Source document below:

Abstract
Virtual reality has become a more common phenomenon in both destination marketing and on-site experience. The recent challenges such as overtourism and the COVID-19 pandemic have created a pressing need to examine virtual tourism as an alternative to traditional travel. This conceptual article aims at clarifying virtual experience in tourism, discussing the main antecedents and outcomes of virtual experience, and proposing a conceptual model of virtual tourism experience. The review of the literature revealed that virtual experience in tourism is influenced by factors related to information, quality, technology acceptance, and affective involvement and has significant effects on tourists’ attitudes and behavioral intentions. This paper contributes to knowledge and practice by classifying the main groups of factors influencing virtual tourism experience, introducing the conceptual model, discussing opportunities for future research, and providing recommendations for tourism practitioners.

End of Source document.

What you should do:
Answer these questions about the abstract on virtual tourism:
(a) Which two recent challenges does it name as creating a pressing need to examine virtual tourism?
(b) What kind of article does it call itself?
(c) According to the literature review, which factors influence virtual experience in tourism?
Rely solely on the abstract above to answer.

Dataset below:

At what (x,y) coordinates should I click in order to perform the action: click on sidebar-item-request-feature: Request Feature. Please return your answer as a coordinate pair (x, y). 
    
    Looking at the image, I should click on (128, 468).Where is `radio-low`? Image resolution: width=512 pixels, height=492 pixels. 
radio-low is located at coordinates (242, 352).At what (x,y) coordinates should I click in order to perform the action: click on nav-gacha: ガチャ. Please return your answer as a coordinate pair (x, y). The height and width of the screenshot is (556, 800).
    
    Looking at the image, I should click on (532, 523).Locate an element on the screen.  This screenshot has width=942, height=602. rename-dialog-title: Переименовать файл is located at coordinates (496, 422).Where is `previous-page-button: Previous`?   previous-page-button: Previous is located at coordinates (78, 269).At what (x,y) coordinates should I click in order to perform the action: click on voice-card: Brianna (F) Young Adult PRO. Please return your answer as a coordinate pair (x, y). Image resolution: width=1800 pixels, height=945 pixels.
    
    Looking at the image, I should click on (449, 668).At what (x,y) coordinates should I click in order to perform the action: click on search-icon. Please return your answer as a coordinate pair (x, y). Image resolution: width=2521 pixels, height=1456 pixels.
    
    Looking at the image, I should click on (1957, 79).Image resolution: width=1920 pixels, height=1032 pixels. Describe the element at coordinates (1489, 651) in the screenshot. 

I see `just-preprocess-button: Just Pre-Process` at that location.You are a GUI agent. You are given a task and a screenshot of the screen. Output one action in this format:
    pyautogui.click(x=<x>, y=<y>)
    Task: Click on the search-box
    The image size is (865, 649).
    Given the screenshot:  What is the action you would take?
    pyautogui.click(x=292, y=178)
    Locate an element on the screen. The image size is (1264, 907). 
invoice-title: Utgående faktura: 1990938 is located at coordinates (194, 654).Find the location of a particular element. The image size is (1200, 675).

End of Dataset.

Exercise result:
(a) Overtourism and the COVID-19 pandemic.
(b) A conceptual article.
(c) Factors related to information, quality, technology acceptance, and affective involvement.